* **Excerpted text**
⁂
Friday, December 27th, 2019 00:00 | By

The stalemate over the Division of Revenue Bill, 2019, was one of the hallmarks that heightened sibling rivalry between the Senate and the National Assembly this year.

For more than two months, the two houses of Parliament which have been embroiled in wrangles for the better part of the year, could not reach a consensus on the allocation of monies devolved units will get in the 2019/20 fiscal year.

The annual division of revenue provides for the equitable division of revenue raised nationally between the National and County governments in accordance with Articles 203 and 218 of the Constitution.

“As representatives of Kenyans, it is disappointing to see our leaders getting caught up in supremacy battles and losing sight of why they were elected in the first place,” Mzalendo trust, an online platform that tracks the performance  of Senators and MPs, said in a press statement dated August 26, 2019.

While the Senators demanded counties to be given Sh335 billion, their National Assembly counterparts stuck to Sh314 billion as share of revenue.

The National Treasury had allocated Sh310 billion, down from Sh314 billion that counties received in the previous financial year 2018/19. 

This decision escalating to unpleasant heights as it turned the two Houses against each other.

The differences forced Senate Speaker Kenneth Lusaka and his National Assembly counterpart Justin Muturi to form  mediation committees with representation from both Houses.

First committee

The first committee, was established in April this year, to develop an agreed version of the division of revenue bill within 30 days as contemplated under Article 113 of the Constitution.

However, the bill was lost after the lawmakers failed to reach a consensus effectively plunging counties into a cash crisis affecting the salaries of employees and disrupting key services.

“The talks have failed, we have walked out on them,” Makueni Senator Mutula Kilonzo said as he led his counterparts Senator Ledama Ole Kina (Narok) and Susan Kihika (Nakuru) to walk out on a meeting that lasted over three hours.

“We cannot sit down and allow ourselves to be lectured all the time by our National Assembly colleagues on the amount to be devolved to the counties,” he added.
⁂
* **Record list**
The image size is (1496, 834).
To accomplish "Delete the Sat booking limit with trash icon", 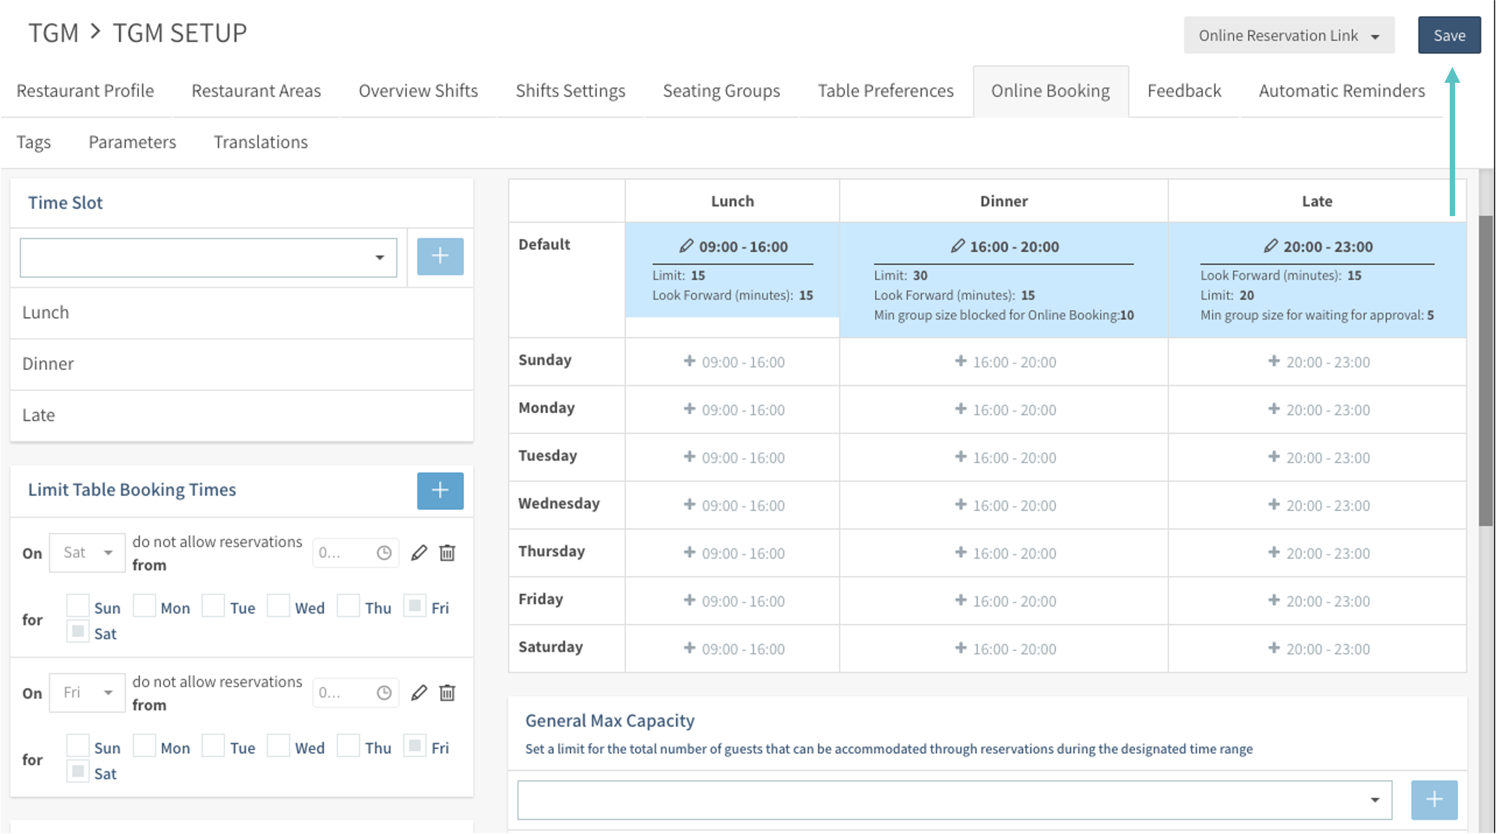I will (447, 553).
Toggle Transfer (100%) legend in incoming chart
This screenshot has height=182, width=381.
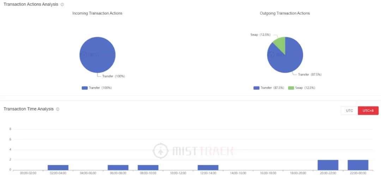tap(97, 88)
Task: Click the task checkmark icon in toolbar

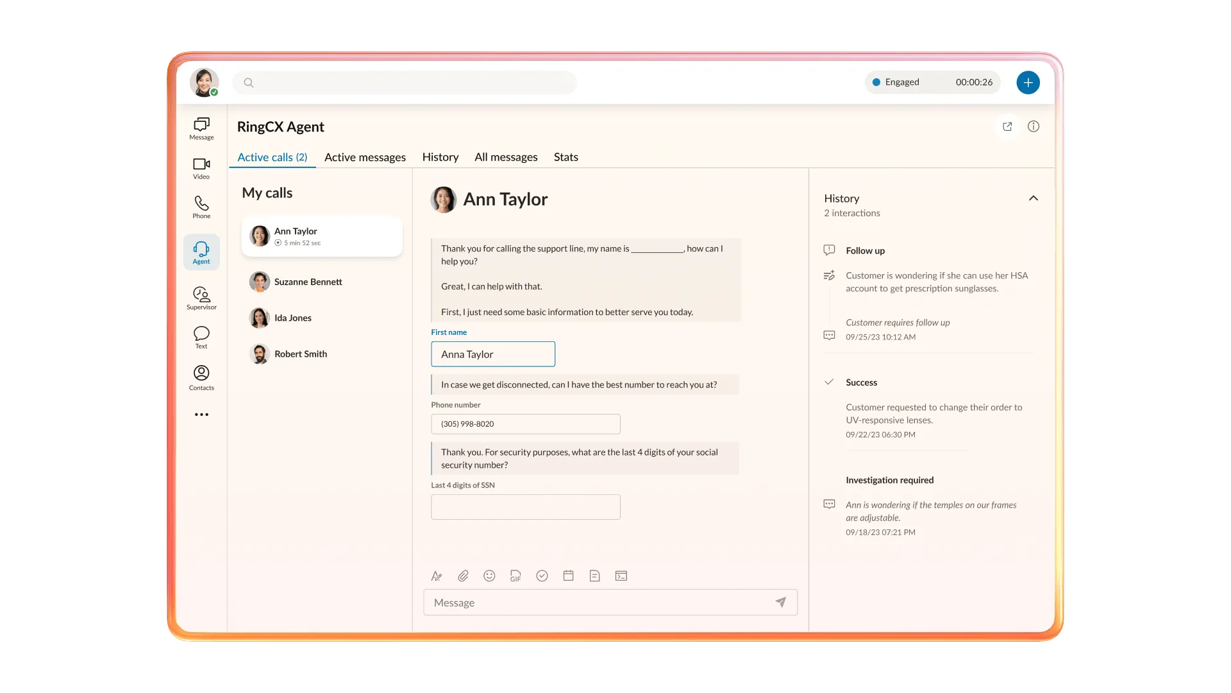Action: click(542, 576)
⁂
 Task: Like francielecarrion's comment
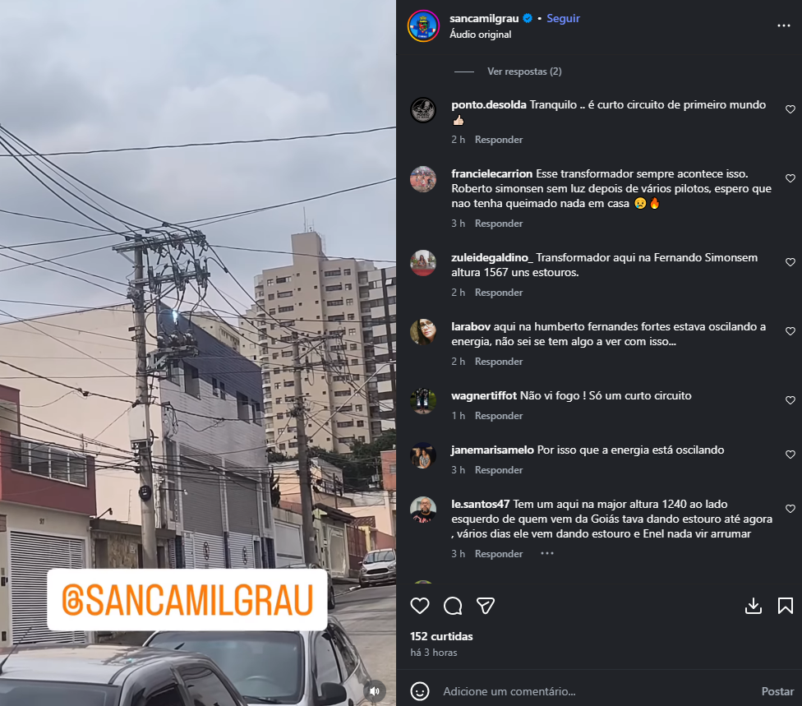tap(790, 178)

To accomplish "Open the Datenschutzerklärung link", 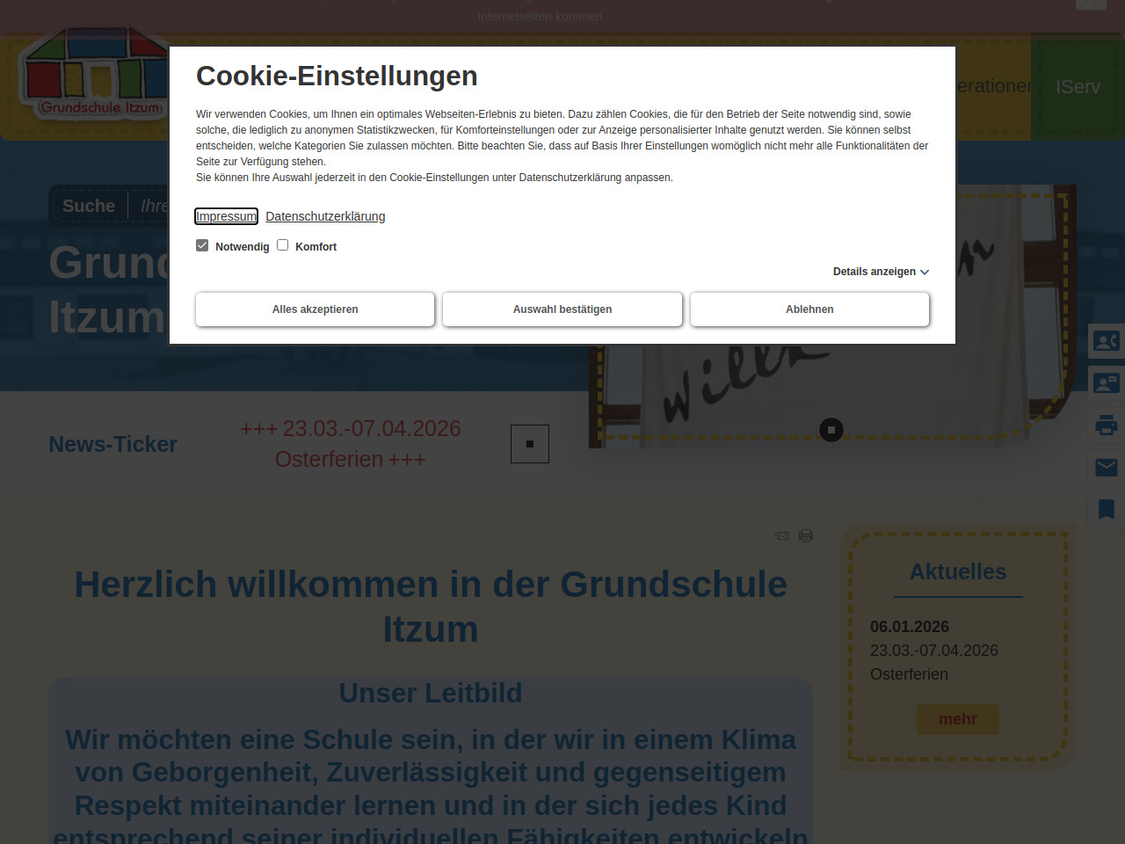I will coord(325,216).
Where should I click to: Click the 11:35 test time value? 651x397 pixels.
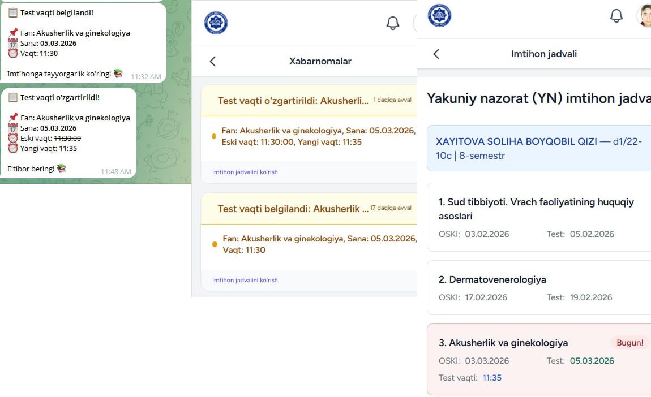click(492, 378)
⁂
* **Required tasks**
A: Answer these questions from the article on the Division of Revenue Bill dispute, one per line:
(i) What amount did the Senators demand for the counties?
(ii) Under which Articles of the Constitution is the annual division of revenue carried out?
(iii) In what month was the first mediation committee established?
B: Summarize the article on the Division of Revenue Bill dispute in two sentences.
C: Retype the article on the Division of Revenue Bill dispute from "This decision escalating" to "over three hours.".
The records were gathered from a separate source.

* **Replies**
A:
(i) Sh335 billion
(ii) Articles 203 and 218
(iii) April

B: For more than two months, the Senate and the National Assembly could not agree on how much the counties should receive under the Division of Revenue Bill, 2019: Senators demanded Sh335 billion, while the National Assembly held to Sh314 billion. The first mediation committee, established in April, failed to reach a consensus, so the bill was lost and the counties were plunged into a cash crisis that affected salaries and disrupted key services.

C:
This decision escalating to unpleasant heights as it turned the two Houses against each other.

The differences forced Senate Speaker Kenneth Lusaka and his National Assembly counterpart Justin Muturi to form  mediation committees with representation from both Houses.

First committee

The first committee, was established in April this year, to develop an agreed version of the division of revenue bill within 30 days as contemplated under Article 113 of the Constitution.

However, the bill was lost after the lawmakers failed to reach a consensus effectively plunging counties into a cash crisis affecting the salaries of employees and disrupting key services.

“The talks have failed, we have walked out on them,” Makueni Senator Mutula Kilonzo said as he led his counterparts Senator Ledama Ole Kina (Narok) and Susan Kihika (Nakuru) to walk out on a meeting that lasted over three hours.